View Full Version : Hadoop TFI - streaming or dumping/extracting from temp files



jtcornelius
07-01-2010, 02:49 PM
First question brought up in the Beta Kickoff Meeting
(Daniel, pardon me for butchering your question)

Does the Hadoop Text File Input (TFI) step stream data from HDFS or use the standard VFS process of writing data to text files and extracting from there?

Hopefully I got that close to correct :)

-Jake

cboyden
07-01-2010, 02:56 PM
The Hadoop Text File In/Output steps as well as the Hadoop Copy Files job entry use VFS to access files. We have submitted a patch to the Hadoop project for the HDFS / VFS driver.

Please watch it and vote for it!
https://issues.apache.org/jira/browse/HDFS-1213

-Curtis

jdixon
07-01-2010, 03:05 PM
I think the question is really about streaming vs temp files.

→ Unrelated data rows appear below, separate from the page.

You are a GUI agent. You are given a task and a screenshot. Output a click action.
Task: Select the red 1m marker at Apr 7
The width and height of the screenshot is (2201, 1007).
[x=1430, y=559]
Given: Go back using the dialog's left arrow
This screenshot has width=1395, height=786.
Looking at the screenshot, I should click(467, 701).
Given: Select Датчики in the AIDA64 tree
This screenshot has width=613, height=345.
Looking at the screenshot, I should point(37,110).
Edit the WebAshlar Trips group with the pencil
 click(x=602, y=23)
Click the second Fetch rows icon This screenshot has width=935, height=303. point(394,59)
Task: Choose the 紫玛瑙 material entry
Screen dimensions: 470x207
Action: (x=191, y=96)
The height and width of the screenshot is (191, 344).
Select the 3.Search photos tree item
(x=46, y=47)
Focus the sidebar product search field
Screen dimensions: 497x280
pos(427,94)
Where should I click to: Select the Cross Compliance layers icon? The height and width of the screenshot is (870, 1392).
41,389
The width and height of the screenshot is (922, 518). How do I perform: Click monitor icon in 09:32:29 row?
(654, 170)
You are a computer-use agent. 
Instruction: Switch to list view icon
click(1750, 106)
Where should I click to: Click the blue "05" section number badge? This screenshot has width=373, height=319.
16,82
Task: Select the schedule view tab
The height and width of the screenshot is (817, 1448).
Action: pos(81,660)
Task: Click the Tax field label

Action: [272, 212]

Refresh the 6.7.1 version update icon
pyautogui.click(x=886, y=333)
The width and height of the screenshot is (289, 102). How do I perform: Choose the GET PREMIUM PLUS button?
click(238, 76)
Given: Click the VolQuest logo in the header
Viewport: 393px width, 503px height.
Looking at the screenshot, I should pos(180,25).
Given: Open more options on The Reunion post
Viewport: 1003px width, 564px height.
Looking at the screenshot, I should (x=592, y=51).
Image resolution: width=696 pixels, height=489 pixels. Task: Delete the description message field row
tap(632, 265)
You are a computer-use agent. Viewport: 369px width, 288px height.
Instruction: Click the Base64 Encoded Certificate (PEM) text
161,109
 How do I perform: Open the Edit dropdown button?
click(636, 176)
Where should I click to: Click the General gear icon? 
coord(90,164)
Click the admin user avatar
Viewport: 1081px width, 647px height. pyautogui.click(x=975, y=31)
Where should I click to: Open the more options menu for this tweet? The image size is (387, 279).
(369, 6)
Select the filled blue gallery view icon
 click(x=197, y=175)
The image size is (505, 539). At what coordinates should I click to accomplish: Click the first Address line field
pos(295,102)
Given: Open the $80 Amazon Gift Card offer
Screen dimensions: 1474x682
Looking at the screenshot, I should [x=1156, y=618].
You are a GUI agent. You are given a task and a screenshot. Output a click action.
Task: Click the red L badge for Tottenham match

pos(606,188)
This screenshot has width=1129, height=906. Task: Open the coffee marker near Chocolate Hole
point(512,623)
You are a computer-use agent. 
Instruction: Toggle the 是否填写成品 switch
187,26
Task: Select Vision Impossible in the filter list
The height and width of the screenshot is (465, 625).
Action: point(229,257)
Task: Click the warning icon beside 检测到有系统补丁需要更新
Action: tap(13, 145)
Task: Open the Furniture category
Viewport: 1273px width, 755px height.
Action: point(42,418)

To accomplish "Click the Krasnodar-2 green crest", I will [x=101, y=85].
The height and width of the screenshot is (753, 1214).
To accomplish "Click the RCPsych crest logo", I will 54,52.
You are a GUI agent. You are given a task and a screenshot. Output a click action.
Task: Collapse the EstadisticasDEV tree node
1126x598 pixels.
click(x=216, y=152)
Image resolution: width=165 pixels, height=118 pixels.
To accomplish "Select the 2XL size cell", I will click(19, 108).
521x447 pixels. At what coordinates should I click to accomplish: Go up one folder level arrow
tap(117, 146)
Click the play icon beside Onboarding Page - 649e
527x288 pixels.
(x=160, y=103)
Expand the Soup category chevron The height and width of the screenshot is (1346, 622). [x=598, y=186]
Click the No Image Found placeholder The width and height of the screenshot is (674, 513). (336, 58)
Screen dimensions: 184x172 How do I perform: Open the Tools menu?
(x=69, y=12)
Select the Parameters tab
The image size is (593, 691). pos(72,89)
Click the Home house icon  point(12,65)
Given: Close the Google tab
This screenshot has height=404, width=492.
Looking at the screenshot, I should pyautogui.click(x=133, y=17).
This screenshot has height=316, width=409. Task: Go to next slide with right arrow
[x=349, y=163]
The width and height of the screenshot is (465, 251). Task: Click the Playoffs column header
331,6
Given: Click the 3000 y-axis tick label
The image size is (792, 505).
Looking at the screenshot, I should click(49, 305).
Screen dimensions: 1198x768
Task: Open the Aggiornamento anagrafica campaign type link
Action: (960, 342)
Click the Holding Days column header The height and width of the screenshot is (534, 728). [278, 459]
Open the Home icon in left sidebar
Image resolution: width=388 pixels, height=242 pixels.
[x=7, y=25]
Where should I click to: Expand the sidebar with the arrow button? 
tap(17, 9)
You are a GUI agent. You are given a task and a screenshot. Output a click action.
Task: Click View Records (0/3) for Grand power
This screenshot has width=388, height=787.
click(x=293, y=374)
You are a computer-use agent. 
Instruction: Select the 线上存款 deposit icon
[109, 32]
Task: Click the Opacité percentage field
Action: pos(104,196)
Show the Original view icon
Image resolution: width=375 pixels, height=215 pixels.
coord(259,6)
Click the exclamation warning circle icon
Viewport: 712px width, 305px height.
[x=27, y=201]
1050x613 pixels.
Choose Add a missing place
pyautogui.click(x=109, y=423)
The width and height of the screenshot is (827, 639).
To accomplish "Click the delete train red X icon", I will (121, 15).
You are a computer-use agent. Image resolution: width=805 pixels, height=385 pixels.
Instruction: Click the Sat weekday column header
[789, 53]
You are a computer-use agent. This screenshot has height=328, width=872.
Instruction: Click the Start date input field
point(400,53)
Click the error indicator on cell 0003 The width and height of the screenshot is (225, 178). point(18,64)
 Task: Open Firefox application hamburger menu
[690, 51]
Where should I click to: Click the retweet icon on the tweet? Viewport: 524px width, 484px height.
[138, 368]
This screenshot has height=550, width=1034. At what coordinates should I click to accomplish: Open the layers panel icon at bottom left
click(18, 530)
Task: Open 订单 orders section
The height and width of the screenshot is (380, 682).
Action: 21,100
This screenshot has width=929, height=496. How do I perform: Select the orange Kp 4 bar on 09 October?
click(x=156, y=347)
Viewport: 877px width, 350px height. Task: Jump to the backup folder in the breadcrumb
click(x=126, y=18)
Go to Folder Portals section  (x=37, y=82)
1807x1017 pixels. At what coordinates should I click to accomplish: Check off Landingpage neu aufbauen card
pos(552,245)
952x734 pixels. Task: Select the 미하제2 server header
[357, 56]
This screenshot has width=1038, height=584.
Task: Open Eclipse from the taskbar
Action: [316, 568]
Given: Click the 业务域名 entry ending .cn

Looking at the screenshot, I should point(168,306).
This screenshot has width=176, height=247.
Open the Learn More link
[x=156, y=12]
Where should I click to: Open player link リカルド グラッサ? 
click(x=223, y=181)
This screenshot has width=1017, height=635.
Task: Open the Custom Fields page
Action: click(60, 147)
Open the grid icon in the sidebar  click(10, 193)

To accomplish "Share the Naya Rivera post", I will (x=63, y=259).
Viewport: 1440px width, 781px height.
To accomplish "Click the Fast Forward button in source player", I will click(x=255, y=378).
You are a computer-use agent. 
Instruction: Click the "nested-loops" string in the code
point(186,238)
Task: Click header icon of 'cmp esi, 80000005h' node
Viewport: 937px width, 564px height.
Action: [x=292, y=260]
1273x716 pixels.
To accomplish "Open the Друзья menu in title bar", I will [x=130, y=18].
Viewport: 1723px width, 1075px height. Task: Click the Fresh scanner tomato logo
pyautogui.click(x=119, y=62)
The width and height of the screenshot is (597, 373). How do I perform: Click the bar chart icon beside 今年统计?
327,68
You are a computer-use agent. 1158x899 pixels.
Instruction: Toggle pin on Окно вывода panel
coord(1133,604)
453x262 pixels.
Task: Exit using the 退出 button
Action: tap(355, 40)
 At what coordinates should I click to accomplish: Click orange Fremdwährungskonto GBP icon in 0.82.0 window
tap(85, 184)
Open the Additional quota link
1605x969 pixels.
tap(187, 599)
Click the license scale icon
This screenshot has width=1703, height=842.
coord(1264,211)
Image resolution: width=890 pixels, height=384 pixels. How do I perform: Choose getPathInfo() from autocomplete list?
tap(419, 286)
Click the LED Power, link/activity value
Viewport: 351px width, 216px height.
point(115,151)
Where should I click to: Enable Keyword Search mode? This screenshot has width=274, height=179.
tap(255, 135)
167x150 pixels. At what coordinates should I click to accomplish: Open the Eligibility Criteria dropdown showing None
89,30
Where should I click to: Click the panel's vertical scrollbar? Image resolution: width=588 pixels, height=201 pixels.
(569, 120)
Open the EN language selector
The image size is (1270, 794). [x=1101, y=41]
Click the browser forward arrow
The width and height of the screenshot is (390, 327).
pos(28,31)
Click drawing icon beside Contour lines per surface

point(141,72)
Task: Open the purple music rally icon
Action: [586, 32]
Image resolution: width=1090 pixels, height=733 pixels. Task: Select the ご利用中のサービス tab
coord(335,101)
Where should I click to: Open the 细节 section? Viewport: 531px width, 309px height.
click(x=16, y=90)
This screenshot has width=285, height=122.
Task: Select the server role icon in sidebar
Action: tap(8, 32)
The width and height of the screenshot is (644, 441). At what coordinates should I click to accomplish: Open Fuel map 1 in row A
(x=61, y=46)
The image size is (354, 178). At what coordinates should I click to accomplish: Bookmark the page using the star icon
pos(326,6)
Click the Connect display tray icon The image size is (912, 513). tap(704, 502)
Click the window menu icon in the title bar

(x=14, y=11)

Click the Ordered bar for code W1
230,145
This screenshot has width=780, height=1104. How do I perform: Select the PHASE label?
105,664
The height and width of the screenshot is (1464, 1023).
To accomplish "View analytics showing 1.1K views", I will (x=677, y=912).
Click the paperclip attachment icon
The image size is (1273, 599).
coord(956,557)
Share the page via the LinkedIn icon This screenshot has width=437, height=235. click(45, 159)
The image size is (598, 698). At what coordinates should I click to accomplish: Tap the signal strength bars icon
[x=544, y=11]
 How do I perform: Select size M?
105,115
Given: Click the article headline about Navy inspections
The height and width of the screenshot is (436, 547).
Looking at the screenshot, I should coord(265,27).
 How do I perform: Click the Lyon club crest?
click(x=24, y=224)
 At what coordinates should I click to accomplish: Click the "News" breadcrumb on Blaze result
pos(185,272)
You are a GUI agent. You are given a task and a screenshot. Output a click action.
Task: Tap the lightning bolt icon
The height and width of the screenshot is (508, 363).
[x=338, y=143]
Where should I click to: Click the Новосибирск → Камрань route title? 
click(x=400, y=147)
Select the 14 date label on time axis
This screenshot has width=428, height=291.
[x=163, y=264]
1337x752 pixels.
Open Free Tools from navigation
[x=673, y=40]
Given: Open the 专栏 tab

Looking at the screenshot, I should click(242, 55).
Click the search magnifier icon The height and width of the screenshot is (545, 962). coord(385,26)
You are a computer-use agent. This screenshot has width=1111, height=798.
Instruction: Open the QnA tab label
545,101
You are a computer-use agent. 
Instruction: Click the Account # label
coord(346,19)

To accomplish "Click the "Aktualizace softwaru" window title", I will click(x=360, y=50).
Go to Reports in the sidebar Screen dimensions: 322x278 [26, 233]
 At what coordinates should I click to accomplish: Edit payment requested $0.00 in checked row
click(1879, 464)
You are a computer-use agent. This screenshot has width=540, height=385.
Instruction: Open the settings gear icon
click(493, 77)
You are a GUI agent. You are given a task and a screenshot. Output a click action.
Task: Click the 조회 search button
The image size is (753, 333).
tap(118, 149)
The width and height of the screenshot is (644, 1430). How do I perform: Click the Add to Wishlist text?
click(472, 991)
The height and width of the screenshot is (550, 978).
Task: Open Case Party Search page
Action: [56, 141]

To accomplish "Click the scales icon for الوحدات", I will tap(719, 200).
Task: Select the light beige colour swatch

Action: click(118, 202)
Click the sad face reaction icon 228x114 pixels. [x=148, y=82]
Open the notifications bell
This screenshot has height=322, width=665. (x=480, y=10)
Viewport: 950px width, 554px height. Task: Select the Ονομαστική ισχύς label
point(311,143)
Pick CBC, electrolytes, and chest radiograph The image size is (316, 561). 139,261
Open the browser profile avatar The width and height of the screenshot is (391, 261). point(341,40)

Does our VFS implementation first copy the HDFS file to a temp file and then read from there. I think this is Daniel's questions.

James

mdamour
07-01-2010, 03:44 PM
The HDFS VFS driver should be streaming the data, the code I put in in place to handle this in the driver is:

protected InputStream doGetInputStream() throws Exception {
FSDataInputStream in = hdfs.open(new Path(getName().getPath()));
return in;
}

This is not ever invoked by a user api, but it is eventually called when you do something like this:

file.getContent().getInputStream();

Hope this helps.
-Mike

DEinspanjer
07-20-2010, 01:03 PM
Cool. The streaming bit is important because some other VFS engines like gzip and tar and zip will extract the contents out to the tmp dir then read the contents from there.

That would be bad in the Hadoop world where you might be working on a file that is larger than your local disk space.

kobeli
08-17-2010, 09:46 AM
thanks I know how to do!